▸ **WHAT YOU NEED TO DO**:
1. Using the Genie Space patterns text, explain in one to three sentences why it treats detailed business context in agent instructions as important.
2. Resume the Genie Space patterns text from the point where it stops.

▸ **TEXT SECTION**:
Genie Space Patterns
Overview
This skill provides patterns for setting up production-ready Databricks Genie Spaces with natural language analytics capabilities. The quality of Genie responses directly correlates with the depth of business context provided in agent instructions.
Core Principle: Business context drives AI quality. Comprehensive agent instructions, properly selected data assets, and validated benchmark questions ensure reliable Genie performance.
When to Use This Skill
Use this skill when:
- •Creating new Genie Spaces for natural language analytics
- •Configuring agent behavior and instructions
- •Selecting and organizing data assets (Metric Views, TVFs, Tables)

▸ **LISTING**:

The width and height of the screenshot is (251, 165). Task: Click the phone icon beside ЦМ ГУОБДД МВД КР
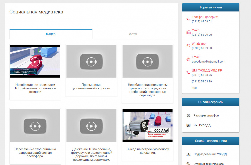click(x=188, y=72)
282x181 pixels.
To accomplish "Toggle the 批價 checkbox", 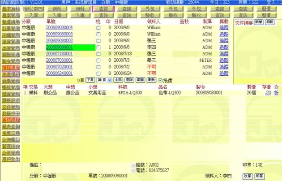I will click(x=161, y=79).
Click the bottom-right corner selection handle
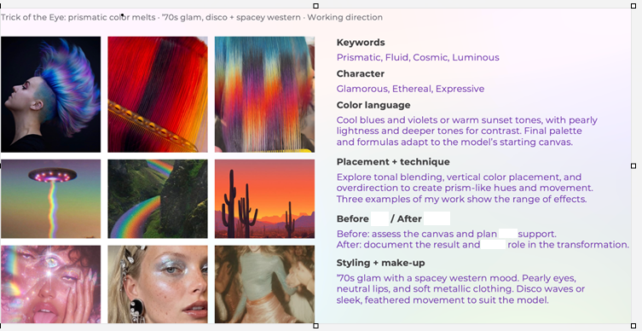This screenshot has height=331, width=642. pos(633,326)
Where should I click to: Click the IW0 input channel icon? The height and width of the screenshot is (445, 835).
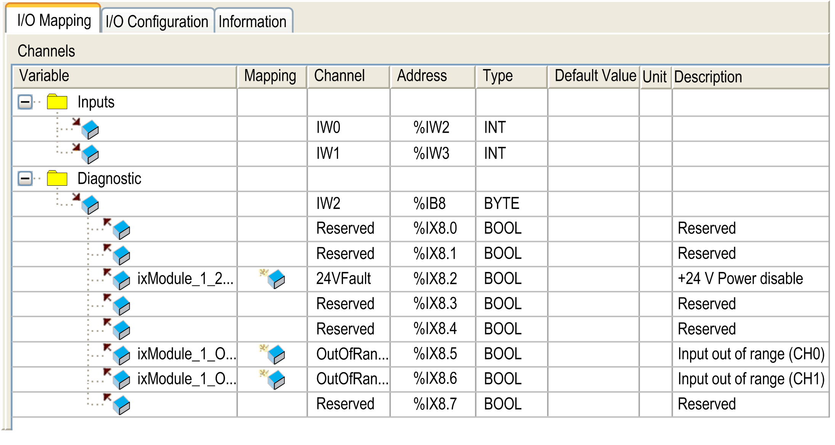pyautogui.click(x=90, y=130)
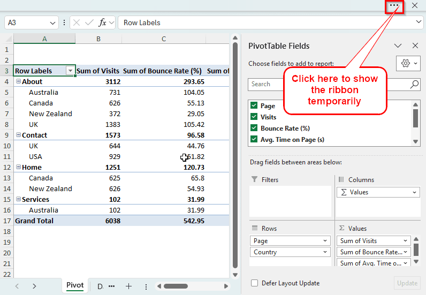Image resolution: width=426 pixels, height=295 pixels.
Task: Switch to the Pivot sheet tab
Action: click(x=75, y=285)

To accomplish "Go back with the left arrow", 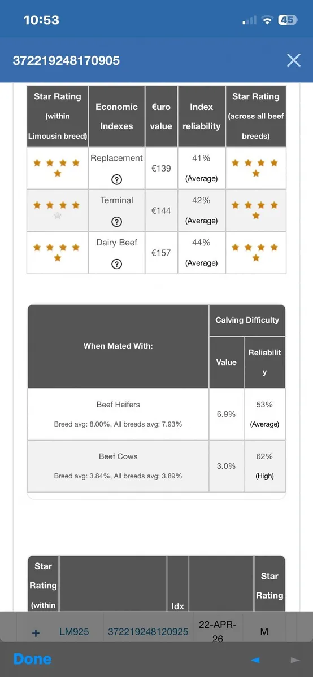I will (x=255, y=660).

---

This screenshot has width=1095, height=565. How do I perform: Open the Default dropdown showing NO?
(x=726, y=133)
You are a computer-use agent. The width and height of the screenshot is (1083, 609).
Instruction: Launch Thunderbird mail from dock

▸ **TASK ANSWERS**:
1. The text says the quality of Genie responses depends directly on how much business context the agent instructions provide. Its core principle is that business context drives AI quality, so comprehensive instructions lead to reliable Genie performance.

2.
- •Writing benchmark questions for validation
- •Troubleshooting Genie query routing issues
- •Optimizing Genie Space performance
🔀 Hand Off to genie-space-export-import-api Skill When:
| User Says / Task Involves | Load Instead |
|---|---|
| "deploy Genie Space via API" | genie-space-export-import-api |
| "export Genie Space", "download Genie Space config" | genie-space-export-import-api |
| "import Genie Space", "restore Genie Space" | genie-space-export-import-api |
| "CI/CD for Genie Spaces" | genie-space-export-import-api |
| "migrate Genie Space to another workspace" | genie-space-export-import-api |
| "back up Genie Space configuration" | genie-space-export-import-api |
| "programmatically create Genie Space from JSON" | genie-space-export-import-api |
"serialized_space", "REST API", "/api/2.0/genie/spaces" | genie-space-export-import-api |
This skill covers what goes into a Genie Space (instructions, assets, benchmarks). The export/import API skill covers how to deploy it programmatically.
Critical Rules
1. General Instructions Must Be ≤20 Lines
⚠️ CRITICAL: Genie processes General Instructions effectively only when ≤20 lines. Longer instructions get truncated or ignored.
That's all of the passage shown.